The molecular dynamics trajectory of each of the studied complexes was used to estimate the binding energy between the ligand and the receptor using the MM/PBSA method. This method divides the binding energy into three components assessed with three different methods. The first component is nonbonded interactions between the ligand and the receptor (van der Waals and electrostatic interactions), which is assessed using molecular mechanics (MM). The second component is the electrostatic contribution to the solvation free energy, which is assessed using the linearized Poisson–Boltzmann (PB) method. The third component is the hydrophobic contribution to the solvation free energy, which is calculated using a surface area (SA) term. For this sake, we have discarded the first 5 ns from each trajectory and used the remaining 45 ns for the MM/PBSA calculation at 250 ps intervals, for a total of 180 frames. We used the g_mmpbsa script developed by Kumari et al.[34,35] for the MM/PBSA calculations. We used a solute dielectric constant of 2 and a solvent dielectric constant of 80 for electrostatics. We used the default values for surface tension (γ = 0.0226778 kJ/(mol Å2)), probe radius (1.4 Å), and an offset constant of 3.84982 kJ/mol for the surface area term. Default values were used for the remaining parameters of the calculation. The binding energies of all different binding modes were compared, and the best-scoring mode was obtained. These calculations were done for both lankacidin C and dictyostatin.
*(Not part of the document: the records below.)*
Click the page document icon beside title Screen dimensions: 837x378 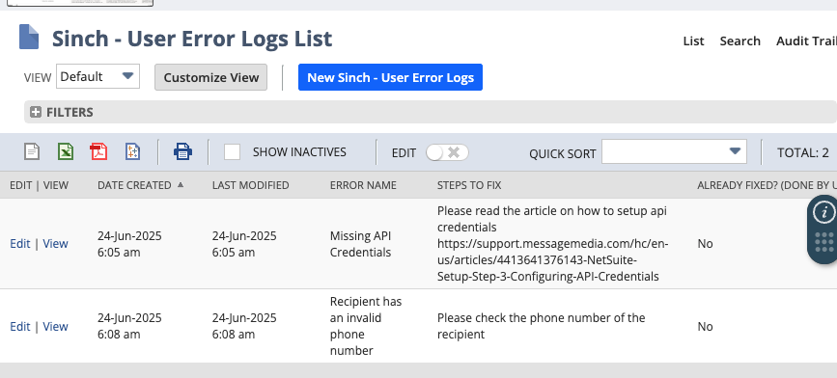[x=29, y=38]
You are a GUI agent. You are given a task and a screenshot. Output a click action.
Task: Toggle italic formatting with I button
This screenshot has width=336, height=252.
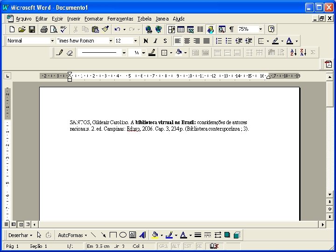tap(155, 41)
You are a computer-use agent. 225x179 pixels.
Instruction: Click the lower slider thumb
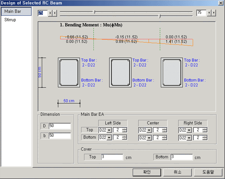(x=160, y=16)
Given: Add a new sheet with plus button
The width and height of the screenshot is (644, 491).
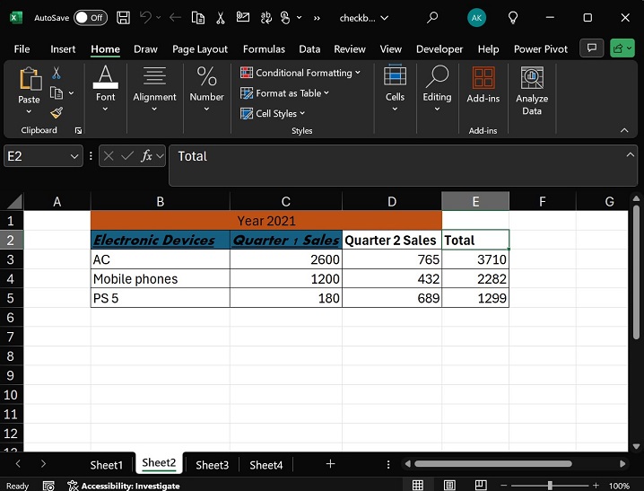Looking at the screenshot, I should point(330,463).
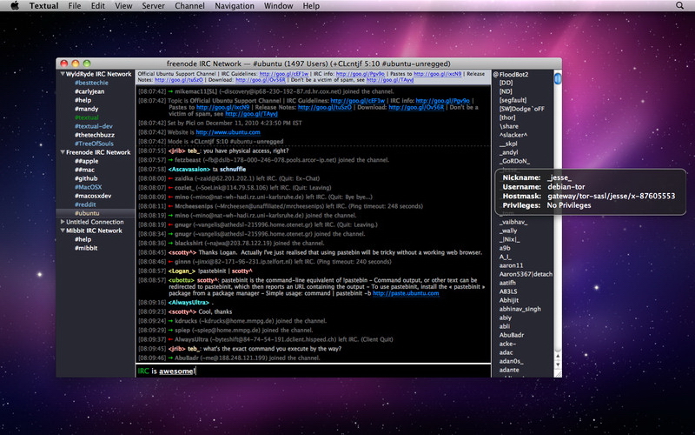Collapse the Freenode IRC Network tree
695x435 pixels.
(62, 151)
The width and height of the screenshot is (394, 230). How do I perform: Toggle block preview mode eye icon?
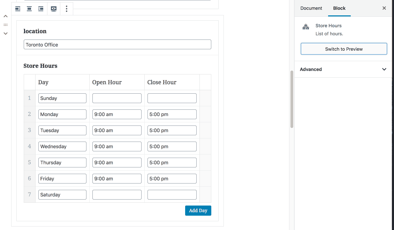[53, 9]
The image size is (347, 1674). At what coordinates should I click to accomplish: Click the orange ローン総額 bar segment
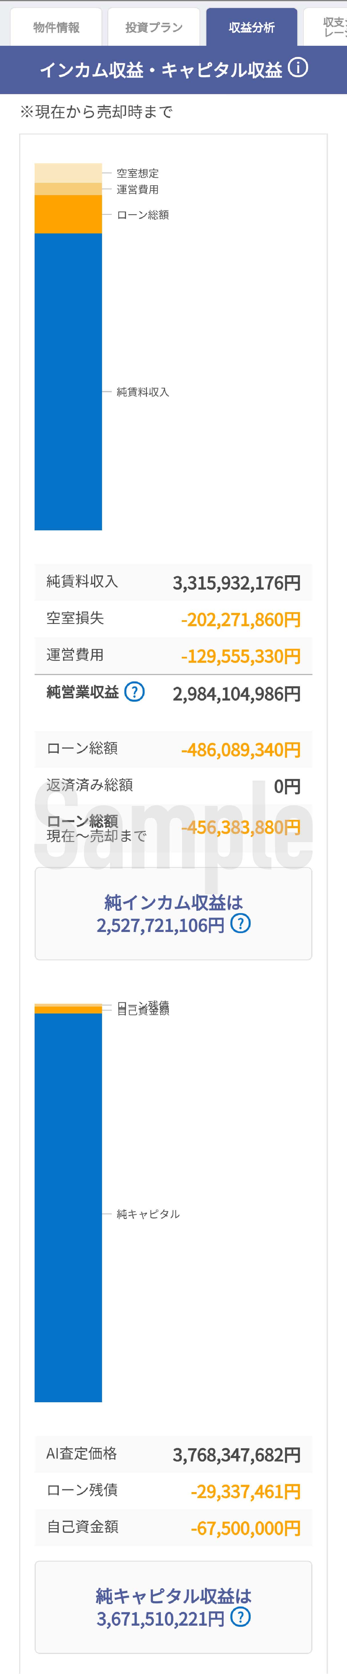[68, 214]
A multiple-trajectory analysis was performed to further assess the stability of each binding mode of lankacidin C. All of the eight binding modes were taken into a molecular dynamics simulation using the same conditions and parameters described in the previous simulation. This time, for each binding mode, five independent parallel molecular dynamics simulation runs were performed, each having a production phase of 10 ns length. Thus, the initial velocity distributions generated in each of the five runs should be different and the trajectories should be uncorrelated. Hence, in total, 10 × 5 × 8 = 400 ns simulations were performed in this step. After that, the trajectory of each run was analyzed by considering 100 snapshots from the last 1 ns of the 10 ns trajectory. The average RMSD value of the ligand heavy atoms was calculated over these 100 snapshots, after fitting the protein backbone atoms to the initial protein structure before the simulation. For each of the eight binding modes, the average RMSD value for each of the five independent simulations was assessed, and if the value of at least one of these five runs was less than 2.0 Å, the ligand was judged to be stable in this binding mode. This approach was outlined by Liu and Kokubo in previous studies and was shown to be effective in assessing the stability of different binding modes.[21,22] Based on the results of this analysis, some of the simulation runs were extended from 10 to 40 ns to further confirm persistent stability or instability. This resulted in a total of extra 300 ns simulation time. Collectively, the length of the molecular dynamics simulations applied to lankacidin C–tubulin complex in the parallel runs outlined in this section as well as the single runs outlined in Section was 400 + 300 + 400 = 1100 ns or 1.1 μs.